Solo después de muchos años de salarios indignos y trabajos aún más indignos logró un puesto improbable en la lista para las autonómicas. Sorpresivamente, pasó de comparsa a protagonista de la campaña a través de sus ataques furibundos contra el candidato favorito. No dudo en mentir, incluso en recurrir a fotos descaradamente retocadas con photoshop, para lanzar mensajes inmisericordes. Nada de lo que dijo pudo nunca ser demostrado, pero el partido logró un gran resultado en aquellas elecciones y él mismo entró en el Parlamento regional.

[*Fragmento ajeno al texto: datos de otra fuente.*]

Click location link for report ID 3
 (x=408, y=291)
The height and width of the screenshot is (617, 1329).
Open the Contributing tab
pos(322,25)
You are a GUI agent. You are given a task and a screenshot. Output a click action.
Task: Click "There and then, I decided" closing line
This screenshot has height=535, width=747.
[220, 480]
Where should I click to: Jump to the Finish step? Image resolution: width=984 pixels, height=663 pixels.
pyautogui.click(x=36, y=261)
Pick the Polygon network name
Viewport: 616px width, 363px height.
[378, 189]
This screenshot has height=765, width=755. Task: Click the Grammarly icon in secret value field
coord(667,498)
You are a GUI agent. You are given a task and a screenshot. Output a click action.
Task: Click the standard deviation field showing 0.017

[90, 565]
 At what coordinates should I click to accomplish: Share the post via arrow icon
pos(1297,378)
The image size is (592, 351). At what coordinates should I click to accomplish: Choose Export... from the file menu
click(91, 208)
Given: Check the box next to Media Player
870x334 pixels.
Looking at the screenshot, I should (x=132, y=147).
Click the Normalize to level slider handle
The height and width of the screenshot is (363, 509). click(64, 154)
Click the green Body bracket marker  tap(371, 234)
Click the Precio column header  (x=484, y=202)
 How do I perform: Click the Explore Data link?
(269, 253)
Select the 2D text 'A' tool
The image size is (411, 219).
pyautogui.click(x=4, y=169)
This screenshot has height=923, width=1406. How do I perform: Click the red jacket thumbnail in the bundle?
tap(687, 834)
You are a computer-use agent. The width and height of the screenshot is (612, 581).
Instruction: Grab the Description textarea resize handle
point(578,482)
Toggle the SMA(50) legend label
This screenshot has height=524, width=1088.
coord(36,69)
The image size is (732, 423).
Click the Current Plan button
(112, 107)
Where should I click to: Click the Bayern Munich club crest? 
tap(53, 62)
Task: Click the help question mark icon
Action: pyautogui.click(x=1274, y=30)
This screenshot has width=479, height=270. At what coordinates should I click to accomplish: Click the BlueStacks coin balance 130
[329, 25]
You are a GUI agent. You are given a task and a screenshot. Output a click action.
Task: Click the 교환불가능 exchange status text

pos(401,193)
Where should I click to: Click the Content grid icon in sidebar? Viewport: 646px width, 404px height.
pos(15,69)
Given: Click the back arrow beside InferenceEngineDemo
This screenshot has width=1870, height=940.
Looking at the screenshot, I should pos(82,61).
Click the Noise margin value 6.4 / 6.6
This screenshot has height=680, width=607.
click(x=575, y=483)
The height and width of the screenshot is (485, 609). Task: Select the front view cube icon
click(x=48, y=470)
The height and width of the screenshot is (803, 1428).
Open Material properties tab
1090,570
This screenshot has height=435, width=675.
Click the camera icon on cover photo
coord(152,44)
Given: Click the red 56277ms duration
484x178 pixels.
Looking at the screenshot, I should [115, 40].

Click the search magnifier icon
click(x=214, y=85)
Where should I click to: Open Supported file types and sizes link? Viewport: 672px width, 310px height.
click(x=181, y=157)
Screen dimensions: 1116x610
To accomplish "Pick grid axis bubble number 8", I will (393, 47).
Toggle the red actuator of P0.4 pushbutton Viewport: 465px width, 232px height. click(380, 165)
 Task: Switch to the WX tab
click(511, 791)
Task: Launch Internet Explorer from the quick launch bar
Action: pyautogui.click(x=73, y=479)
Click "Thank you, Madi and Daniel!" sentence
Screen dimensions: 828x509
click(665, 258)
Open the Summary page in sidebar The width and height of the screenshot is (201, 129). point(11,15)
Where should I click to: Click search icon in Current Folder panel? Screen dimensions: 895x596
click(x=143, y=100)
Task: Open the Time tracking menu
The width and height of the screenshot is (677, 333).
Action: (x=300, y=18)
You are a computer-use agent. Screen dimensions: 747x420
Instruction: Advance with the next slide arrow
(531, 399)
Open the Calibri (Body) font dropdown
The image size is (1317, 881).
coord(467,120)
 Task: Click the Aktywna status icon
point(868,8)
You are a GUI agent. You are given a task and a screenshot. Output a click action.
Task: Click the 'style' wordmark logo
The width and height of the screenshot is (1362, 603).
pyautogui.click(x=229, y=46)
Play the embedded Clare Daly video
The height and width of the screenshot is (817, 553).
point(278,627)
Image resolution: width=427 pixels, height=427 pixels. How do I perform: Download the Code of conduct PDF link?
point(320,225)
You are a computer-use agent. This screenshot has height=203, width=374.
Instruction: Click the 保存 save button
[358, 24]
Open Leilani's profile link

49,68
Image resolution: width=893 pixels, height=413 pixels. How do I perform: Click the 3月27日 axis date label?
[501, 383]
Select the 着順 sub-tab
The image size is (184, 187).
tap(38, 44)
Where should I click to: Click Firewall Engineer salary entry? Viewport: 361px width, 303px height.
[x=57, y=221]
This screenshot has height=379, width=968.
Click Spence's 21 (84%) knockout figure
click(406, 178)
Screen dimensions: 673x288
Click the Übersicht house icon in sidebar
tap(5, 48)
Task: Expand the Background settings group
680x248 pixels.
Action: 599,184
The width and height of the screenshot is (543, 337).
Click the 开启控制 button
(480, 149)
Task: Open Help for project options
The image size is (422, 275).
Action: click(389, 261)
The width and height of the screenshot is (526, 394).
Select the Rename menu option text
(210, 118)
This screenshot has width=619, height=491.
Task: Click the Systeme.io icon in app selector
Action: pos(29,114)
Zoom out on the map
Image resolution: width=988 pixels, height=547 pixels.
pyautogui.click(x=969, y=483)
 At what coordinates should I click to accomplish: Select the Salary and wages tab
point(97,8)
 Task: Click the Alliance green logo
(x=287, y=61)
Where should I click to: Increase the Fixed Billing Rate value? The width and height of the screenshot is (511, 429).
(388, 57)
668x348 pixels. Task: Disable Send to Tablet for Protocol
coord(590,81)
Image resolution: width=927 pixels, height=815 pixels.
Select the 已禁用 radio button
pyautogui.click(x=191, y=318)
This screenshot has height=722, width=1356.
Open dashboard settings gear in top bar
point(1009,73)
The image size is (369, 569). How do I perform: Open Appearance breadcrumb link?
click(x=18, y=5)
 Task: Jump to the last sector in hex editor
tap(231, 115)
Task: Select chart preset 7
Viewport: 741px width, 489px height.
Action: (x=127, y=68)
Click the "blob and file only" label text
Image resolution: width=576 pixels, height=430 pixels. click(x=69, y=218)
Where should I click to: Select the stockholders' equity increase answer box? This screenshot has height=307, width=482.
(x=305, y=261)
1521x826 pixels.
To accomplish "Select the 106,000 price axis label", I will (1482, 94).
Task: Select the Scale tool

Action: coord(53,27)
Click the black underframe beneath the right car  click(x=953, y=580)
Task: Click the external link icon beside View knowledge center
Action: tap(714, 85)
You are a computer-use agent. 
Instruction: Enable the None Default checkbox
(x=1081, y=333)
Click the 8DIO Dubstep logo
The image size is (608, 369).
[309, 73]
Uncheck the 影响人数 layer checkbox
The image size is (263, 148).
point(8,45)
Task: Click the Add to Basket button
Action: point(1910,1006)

Y ahora le daban la espalda. Lo notó de inmediato: los halagos eran demasiado generales y demasiado obvios. Justo cuando él apostaba por dar el salto a Madrid y convertirse en un fiel parlamentario nacional. Hizo algunas llamadas, contrató a un estilista especializado, compró tiempo en un par de granjas de móviles, se abrió una cuenta de Tik-Tok, puso toda su imaginación a trabajar buscando argumentos para destrozar a los suyos y luego presentó su candidatura a las primarias para las generales.
Todos pensaron que era un movimiento a la desesperada, pero él estaba seguro de haber dado el primer paso hacia la Moncloa.